- DIRECTIONS -
Only the lines from the one containing "Turn off the" to the end of the data below belong in the answer, each repeated exactly; no pictures.
====== SUPPLIED DATA
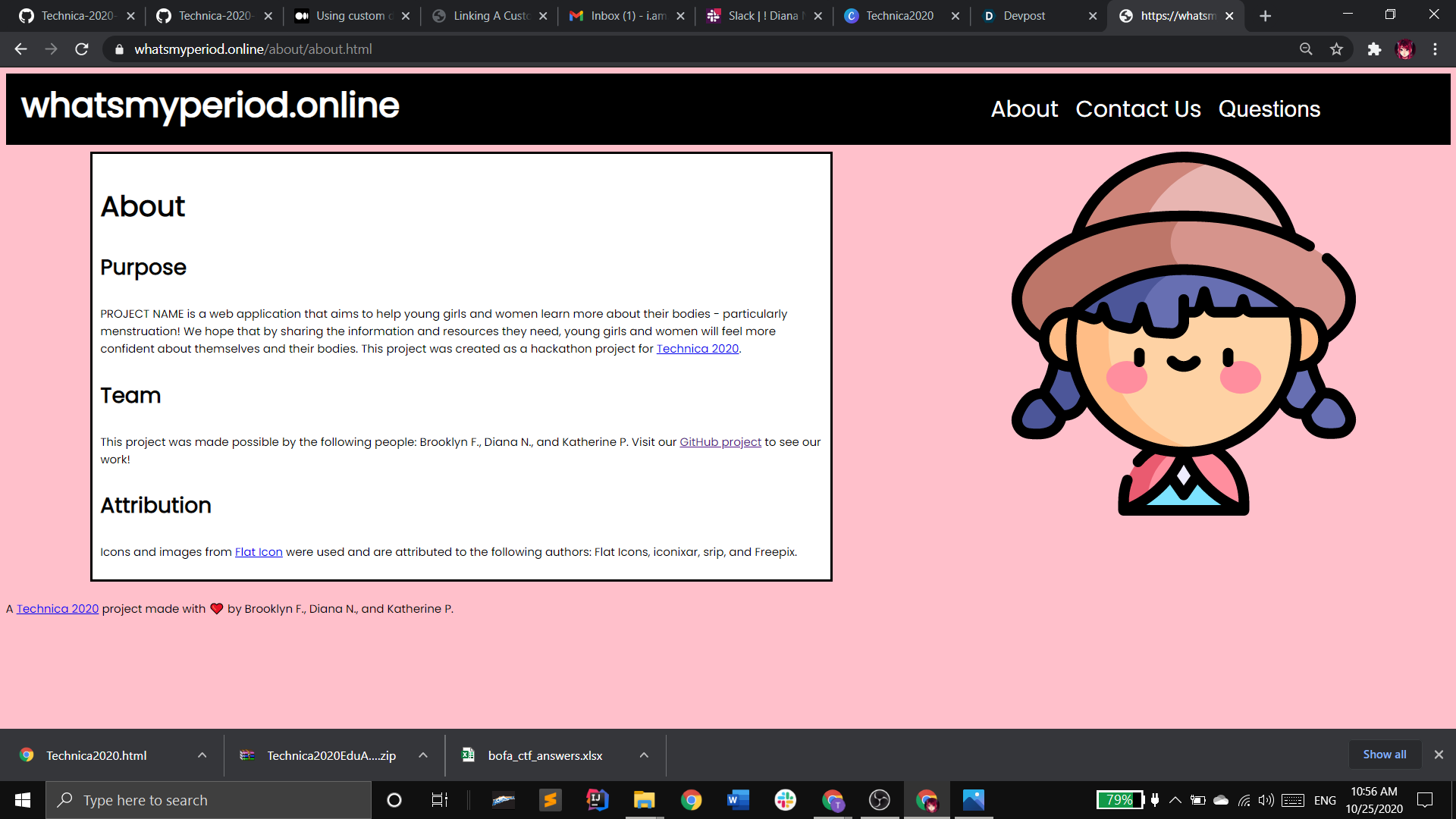Open Chrome three-dot menu
Image resolution: width=1456 pixels, height=819 pixels.
(1435, 49)
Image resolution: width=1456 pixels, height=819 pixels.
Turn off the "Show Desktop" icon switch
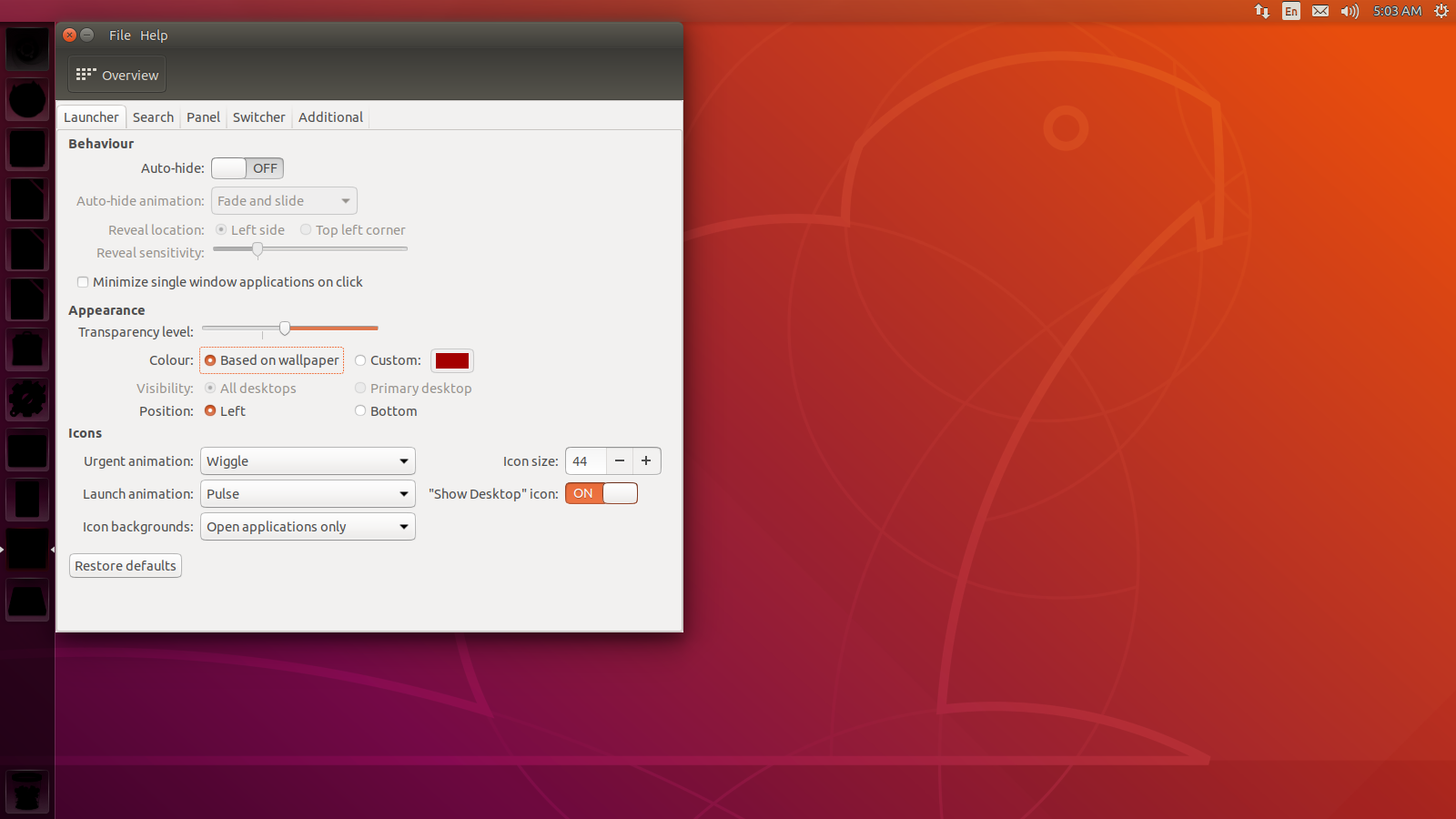pos(601,493)
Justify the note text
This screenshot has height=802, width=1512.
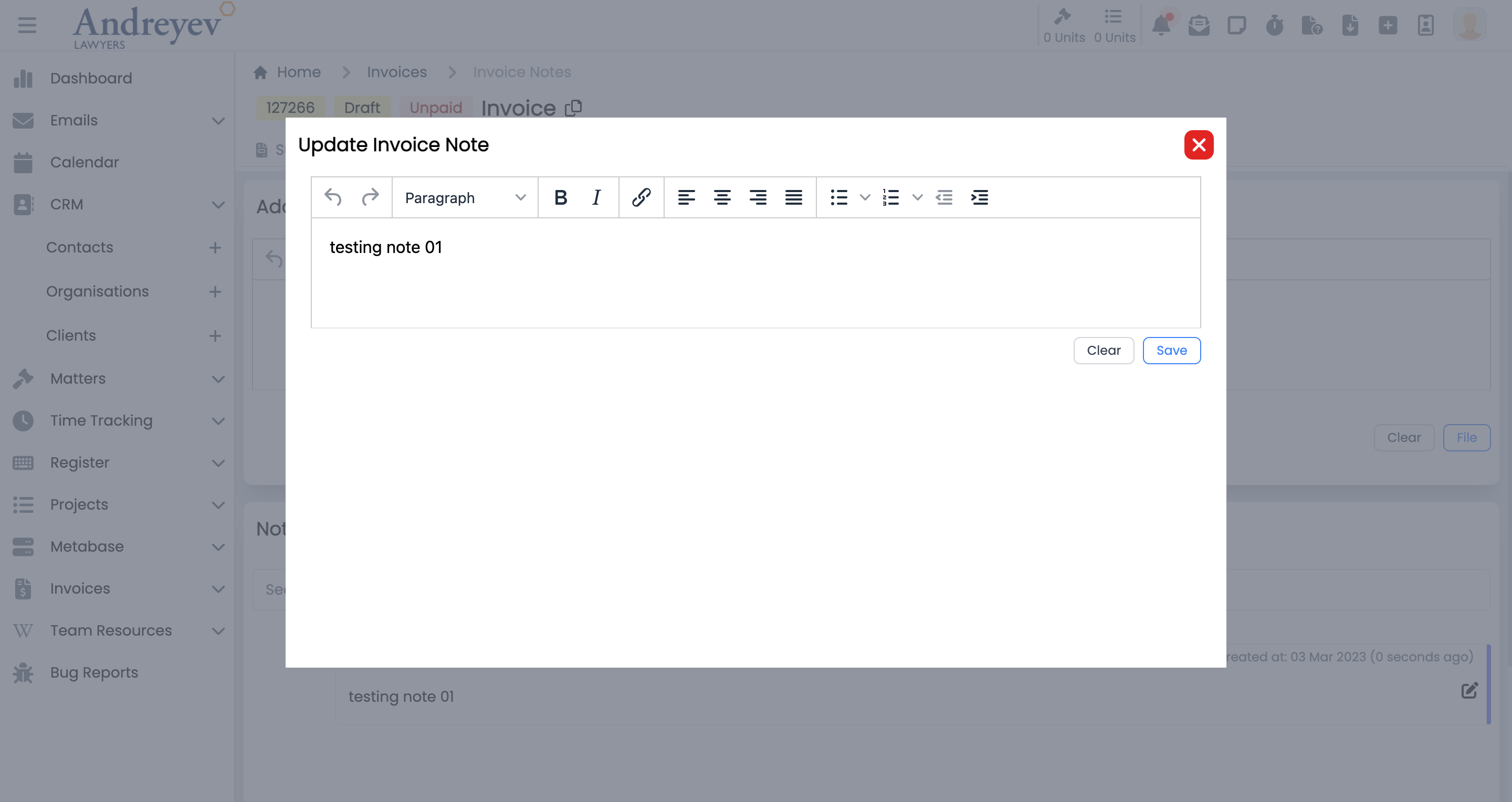[794, 198]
============
- OUTPUT OF THE TASK -
Turn off the "Show Desktop" icon switch
pos(601,493)
Justify the note text
This screenshot has height=802, width=1512.
[794, 198]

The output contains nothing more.